You can find the previous posts here:
Part 1: Visualizing the Universal Framework for Smart City Construction
Part 2: The Role of eGovernment in Smart City Construction
In this third post, I touch upon the intelligent city ecosystem and industry convergence. Before diving in to that, though, it’s worth clarifying the difference between smart vs intelligent for the purposes of this series. We can think of “smart” at more of a technological level – sensor, actuators, data collection, and a reactive response; for example, a smart street light that switches on and off when it senses a pedestrian. By intelligent, I mean something that’s more akin to a connected system with intelligent control – again using the example of street lights, we can think of the system that connects all the street lights in a city. In this sense, intelligence is the true value driver and the culmination of smart technologies. Hence, from now on I will speak of intelligent cities.
Defining Industry Convergence in the Intelligent City Ecosystem
Digital technologies are enabling industry convergence in a way that’s redefining industry boundaries and, for intelligent cities, powering new opportunities for growth in a number of ways:
- Industry convergence can lead to economies of scale and the better use of resources. It can reduce repeated and wasted investments, create a faster response, and ultimately deliver a better service for residents.
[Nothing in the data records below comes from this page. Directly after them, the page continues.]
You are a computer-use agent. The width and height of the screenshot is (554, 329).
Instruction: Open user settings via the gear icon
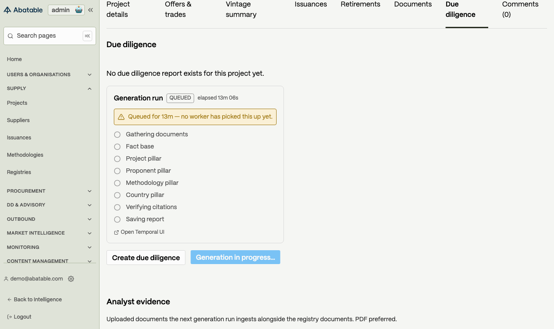click(71, 279)
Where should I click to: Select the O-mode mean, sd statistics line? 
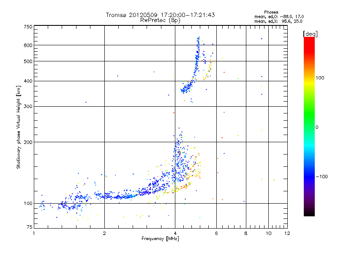click(279, 17)
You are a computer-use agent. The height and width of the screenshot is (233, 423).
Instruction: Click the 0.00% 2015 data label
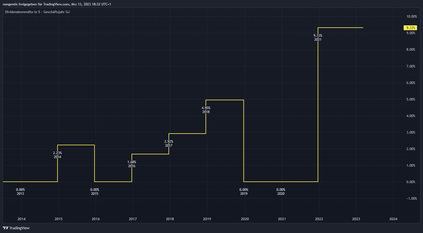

- In the smart city context, governments can help guide and coordinate stakeholders with different priorities and goals to best utilize resources and outcomes and maximize budget efficiency.
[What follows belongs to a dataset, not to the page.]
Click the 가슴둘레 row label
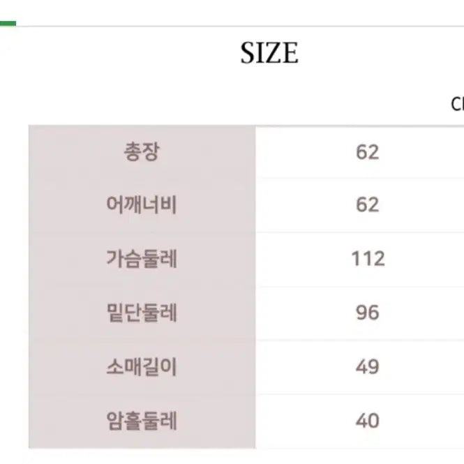 tap(142, 259)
- Digital technologies, including 5G, IoT, and AI, can break down information silos and create a data-driven, platform + intelligence approach to collaboration. Conversely, information silos can prevent a coordinated response to smart city construction and services.
- Digital technologies can power industry convergence, shift response from reactive to proactive, and add the element of real time.
- Industry convergence operates under the universal framework of smart cities – it lets each block move independently without breaking the overall structure and it advances collaboration.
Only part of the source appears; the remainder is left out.